8. Transfer dough to tea towel, use tumbler to cut dough

9. Cover with tea towel to prevent drying

10. Note: Allow torn scraps of pastas to dry and add to soup

III. Ravioli



1. Dip pasta rounds in water one piece at a time, scoop up mushroom filling with spoon and place on pasta, add shredded cheese on top of mushroom; keep filling in; center of pasta, do not allow it to reach the edge; place a second moistened pasta round on top of the filling and seal the edges with a fork; set ravioli aside

2. Bring salted water in large pot to a rolling boil, add a dash of olive oil; cook ravioli for 3 to 4 minutes right before serving

IV. Puree of Peas

1. Bring salted water in sauce pan to a rolling boil and cook peas al dente (be careful not to overcook); pour off water, saving some to add back into the puree later if necessary

2. Puree peas in food processor or food mill

3. Heat chicken stock in sauce pan and add pureed peas; salt to taste; add truffle oil to taste (a little goes a long way)

Serve on hot plates, garnish with shredded Parmesan Reggiano, add ground pepper to taste.

Sunday, January 27, 2008

Ella's Rye Cookies



Ella made great cookies. Our favorites were her rye cookies. They were about the size of a quarters; they had delightful nuttiness and melted in your mouth. Nobody ever ate just one.

It's been about thirty years since Ella died. As far as I know, no one has been able to recreate those rye cookies. Clearly Ella did not follow the recipe which was handed down to us: one cup of rye flour, one cup of sugar, and one cup of butter. Try that and you'll end up with one nasty cookie the size of your sheet tray.

Today I made another attempt at recreating the recipe. I doubled the proportion of flour. I was happy with the results. They aren't identical to Ella's, but they are close.

Ingredients:

1 cup rye flour
1/4 cup white sugar
1/4 cup brown sugar
1/4 cup unsalted butter
1 pinch of salt

Equipment:

1 mixing bowl
1 spoon or fork
1 sharp knife
1 spatula
1 commercial sheet tray
parchment paper
paper towels or drying rack

Instructions:

1. Preheat oven to 325 degrees

2. Add dry ingredients to mixing bowl, mix until all ingredients are evenly distributed (omit the salt if you are using salted butter)

3. Cut butter into small pieces (butter should be cold), add to dry ingredients; then incorporate all the ingredients (can be done either by hand or Kitchen Aid mixer) until evenly distributed and the dough forms a large ball (if you have lard, substitute it for one or two tablespoons of butter)

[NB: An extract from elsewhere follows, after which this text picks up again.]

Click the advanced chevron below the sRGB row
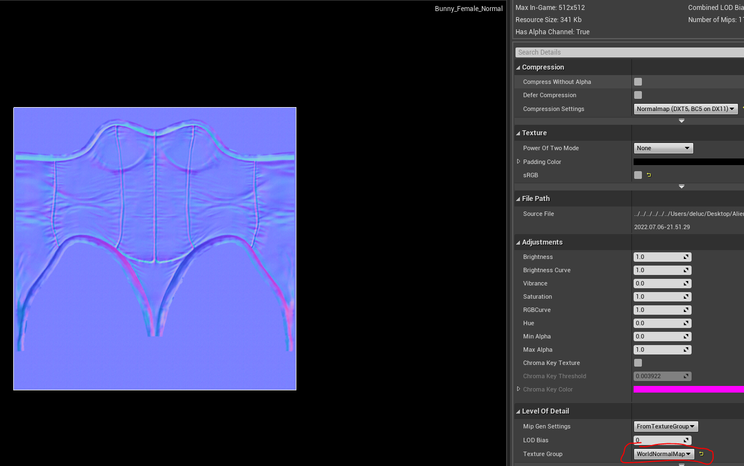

4. Sprinkle small amount of flour on counter then roll dough into a rope the diameter of a quarter; place dough in refrigerator; leaving the dough in the refrigerator over night may improve the texture of the cookies; dough can be frozen



5. Grease sheet tray or use parchment paper

6. Use sharp knife to cut rope in 1/8" disks, place on sheet tray allowing 1/4" between disks



7. Bake for 20 minutes at 325 degrees

8. When cookies are golden brown, remove from oven and use spatula to transfer to paper towels or drying rack and allow them to cool

Thursday, January 24, 2008

Berkshire Blue



Barbara Kingsolver has written a new book, Animal, Vegetable, Miracle. She has followed up on a theme her friend, Gary Paul Nabhan, developed several years earlier in Coming Home to Eat, namely eating foods which are produced locally. This comes naturally to some. For most, however, the idea is so novel that Nabhan and Kingsolver find wide audiences for their observations on the challenges faced and lessons learned when they committed to eating local.

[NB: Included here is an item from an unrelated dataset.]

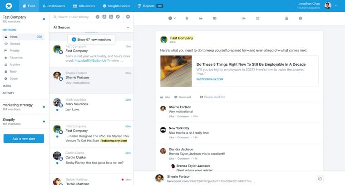Viewport: 345px width, 185px height.
Task: Show 67 new mentions
Action: click(91, 40)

Nowadays most places which produce food specialize: they make a lot of one thing and little or nothing of everything else. Almost everyone takes this for granted. Organizations like Berkshire Grown are doing their best to raise awareness and promote the benefits of locally produced foods. But they face huge challenges when markets like Guido’s and the customers who shop there, very sympathetic audiences indeed, demand a much wider variety of products than can be supplied locally.

The truth is we want both. We want the local producers to succeed because it makes us feel good. But what we really want is a huge assortment of choices and year round availability. And we assume what we want is not local.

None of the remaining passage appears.